Scientists discover cause of aging-related disease in mice, then reverse its symptoms
In a study published in Aging Cell, researchers at the University of Wisconsin–Madison show that mice making too much of a human protein called AT-1 show signs of early aging and premature death, which are also symptoms of the human disorder progeria.
Researchers were able to reverse the signs of accelerated aging and early death by restoring a key cellular function that seemed to be blocked in these mice.
Along with clues about the biological pathways causing progeria, the findings may shed light on other developmental and aging-related disorders. Variations in the AT-1 gene have been linked to several health conditions, including autism spectrum disorder, intellectual disabilities and increased risk of seizures, among others.
“The AT-1 protein is involved in a host of quality-control processes in our cells that affect both development and aging,” says Luigi Puglielli, senior author of the new study and a professor in UW–Madison School of Medicine and Public Health and the Waisman Center. “We have taken key steps toward uncovering the biology of this protein.”
Puglielli isn’t talking about reversing aging; rather, he is focused on finding ways to delay or minimize some of the health conditions often associated with growing older. “If we can push back by decades some of the diseases that accompany aging, such as Alzheimer’s disease or osteoporosis, we can greatly increase people’s quality of life.
Typically, the AT-1 protein acts as a gatekeeper for a molecule called acetyl-CoA, which is involved in biochemical pathways essential for life. AT-1 regulates how much acetyl-CoA enters the endoplasmic reticulum, or ER, a lacy network of interconnected tubes within our cells. The ER is the site where many proteins are processed.
In mice with high levels of AT-1 protein, excess acetyl-CoA gets transported into the ER, interfering with machinery in the ER that normally breaks down damaged proteins. This results in the formation of toxic protein aggregates.
Ultimately, these mice showed accelerated signs of advanced aging, such as hair loss, osteoporosis, anemia, and several metabolic changes. These mice also died significantly sooner than similar typical mice.
“This is the first study to show that changes in acetyl-CoA transport dynamics within the cell cause the aging-related characteristics we see in our study,” says Puglielli.
When Puglielli and colleagues used a compound to restart the protein breakdown machinery, the mice no longer showed signs of accelerated aging and most of them did not die prematurely.
“This biochemical machinery – involved in protein breakdown – impacts many processes throughout the lifespan,” says Puglielli. “As we better understand how all the parts of this machine work together, we can get more efficient at developing therapies that ‘fix’ it when it breaks down.”

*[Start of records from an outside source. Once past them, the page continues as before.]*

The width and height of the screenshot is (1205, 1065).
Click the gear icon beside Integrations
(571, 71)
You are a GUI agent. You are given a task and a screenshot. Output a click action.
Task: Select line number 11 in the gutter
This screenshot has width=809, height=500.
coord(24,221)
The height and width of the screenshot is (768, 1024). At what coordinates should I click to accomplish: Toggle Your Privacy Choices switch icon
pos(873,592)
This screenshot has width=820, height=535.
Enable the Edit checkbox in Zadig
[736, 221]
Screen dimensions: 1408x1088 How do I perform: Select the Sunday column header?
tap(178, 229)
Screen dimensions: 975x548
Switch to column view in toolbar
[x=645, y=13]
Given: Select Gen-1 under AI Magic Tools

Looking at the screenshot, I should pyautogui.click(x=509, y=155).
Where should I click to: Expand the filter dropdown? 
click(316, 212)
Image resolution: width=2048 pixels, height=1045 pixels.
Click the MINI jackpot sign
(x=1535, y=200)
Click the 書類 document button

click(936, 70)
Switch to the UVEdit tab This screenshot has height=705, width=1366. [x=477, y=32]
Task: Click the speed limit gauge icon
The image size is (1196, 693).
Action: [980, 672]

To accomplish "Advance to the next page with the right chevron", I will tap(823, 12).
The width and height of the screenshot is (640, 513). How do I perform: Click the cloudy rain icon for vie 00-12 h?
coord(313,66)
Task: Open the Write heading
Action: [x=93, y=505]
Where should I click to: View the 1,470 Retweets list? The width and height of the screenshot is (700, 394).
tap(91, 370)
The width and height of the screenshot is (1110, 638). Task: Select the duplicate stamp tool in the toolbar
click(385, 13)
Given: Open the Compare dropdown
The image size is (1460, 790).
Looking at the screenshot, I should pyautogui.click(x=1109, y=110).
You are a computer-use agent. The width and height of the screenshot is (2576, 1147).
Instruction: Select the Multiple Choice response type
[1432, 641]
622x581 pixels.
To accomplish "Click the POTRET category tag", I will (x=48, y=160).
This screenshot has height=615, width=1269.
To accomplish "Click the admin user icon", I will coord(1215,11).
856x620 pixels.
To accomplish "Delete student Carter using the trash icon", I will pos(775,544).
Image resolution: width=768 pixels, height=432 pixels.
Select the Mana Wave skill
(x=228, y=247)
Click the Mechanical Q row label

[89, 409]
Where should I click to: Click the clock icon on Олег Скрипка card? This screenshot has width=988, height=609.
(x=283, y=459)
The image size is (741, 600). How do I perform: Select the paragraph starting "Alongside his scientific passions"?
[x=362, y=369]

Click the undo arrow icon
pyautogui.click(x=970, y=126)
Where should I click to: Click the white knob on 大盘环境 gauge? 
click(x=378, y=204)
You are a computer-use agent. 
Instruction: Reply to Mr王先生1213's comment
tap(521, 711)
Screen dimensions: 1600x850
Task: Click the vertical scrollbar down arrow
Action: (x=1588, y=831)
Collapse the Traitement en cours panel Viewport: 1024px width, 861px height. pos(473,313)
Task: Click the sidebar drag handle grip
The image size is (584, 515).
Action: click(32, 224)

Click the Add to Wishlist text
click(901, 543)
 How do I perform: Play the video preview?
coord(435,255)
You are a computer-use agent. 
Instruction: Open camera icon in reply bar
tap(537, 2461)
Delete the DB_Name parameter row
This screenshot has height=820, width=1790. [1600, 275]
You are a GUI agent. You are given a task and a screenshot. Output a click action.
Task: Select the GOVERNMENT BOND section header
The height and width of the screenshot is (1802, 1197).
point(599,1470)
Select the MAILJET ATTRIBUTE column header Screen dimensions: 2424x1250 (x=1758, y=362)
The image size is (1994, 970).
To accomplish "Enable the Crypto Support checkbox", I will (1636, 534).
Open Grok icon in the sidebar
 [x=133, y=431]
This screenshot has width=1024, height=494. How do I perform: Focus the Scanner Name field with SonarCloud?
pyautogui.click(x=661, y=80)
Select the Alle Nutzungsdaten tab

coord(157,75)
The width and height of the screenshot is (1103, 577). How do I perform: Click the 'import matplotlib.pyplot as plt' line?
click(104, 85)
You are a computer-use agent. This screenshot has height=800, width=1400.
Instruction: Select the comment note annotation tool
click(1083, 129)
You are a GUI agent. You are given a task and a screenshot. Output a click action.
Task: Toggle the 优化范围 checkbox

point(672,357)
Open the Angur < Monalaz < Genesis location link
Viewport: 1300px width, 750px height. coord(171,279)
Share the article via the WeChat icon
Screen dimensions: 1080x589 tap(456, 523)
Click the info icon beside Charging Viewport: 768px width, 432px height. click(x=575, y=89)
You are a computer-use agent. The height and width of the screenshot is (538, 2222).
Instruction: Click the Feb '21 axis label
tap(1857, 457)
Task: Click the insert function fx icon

Children with extra copies or specific variations of the AT-1 gene can develop intellectual disability, autism-like symptoms and disorders that resemble progeria. Researchers were using a mouse model to study the effects of excess AT-1 when they made the aging-related find.
“By finding ways to modulate AT-1 activity, we can positively impact the life of these patients and their families” says Puglielli.
Researchers at UW–Madison are now testing other compounds for their effectiveness in treating the signs of advanced aging and early death in mice with high levels of human AT-1 protein. Knowing the molecular basis of how these compounds might work could be a big advantage, says Puglielli.
“The overwhelming majority of compounds that work in the lab will fail when testing with animal models,” he says. “A similar number that succeeded in animal trials will fail during human clinical trials. It’s critical that we start with multiple approaches and that when we select compounds to test, we understand how they work. Then we can be more confident of success.”
Study authors include several researchers at UW–Madison and the UW–Madison School of Medicine and Public Health. Puglielli and study co-author Rozalyn Anderson also has appointments with the William S. Middleton Memorial Veterans Hospital.
This work was funded by the National Institutes of Health grants AG041765, AG051974, AG053937, AG057408, CA152108, DK102948, DK108259, DK50107, HL113066, NS094154 and T32 AG000213; the Eunice Kennedy Shriver National Institute of Child Health and Development grant HD090256; the Glenn Foundation; the American Federation for Aging Research; and in part by the American Diabetes Association. This work was also supported using resources and facilities of the William S. Middleton Memorial Veterans Hospital, Madison, WI and at the Biochemistry Optical Core of the University of Wisconsin—Madison.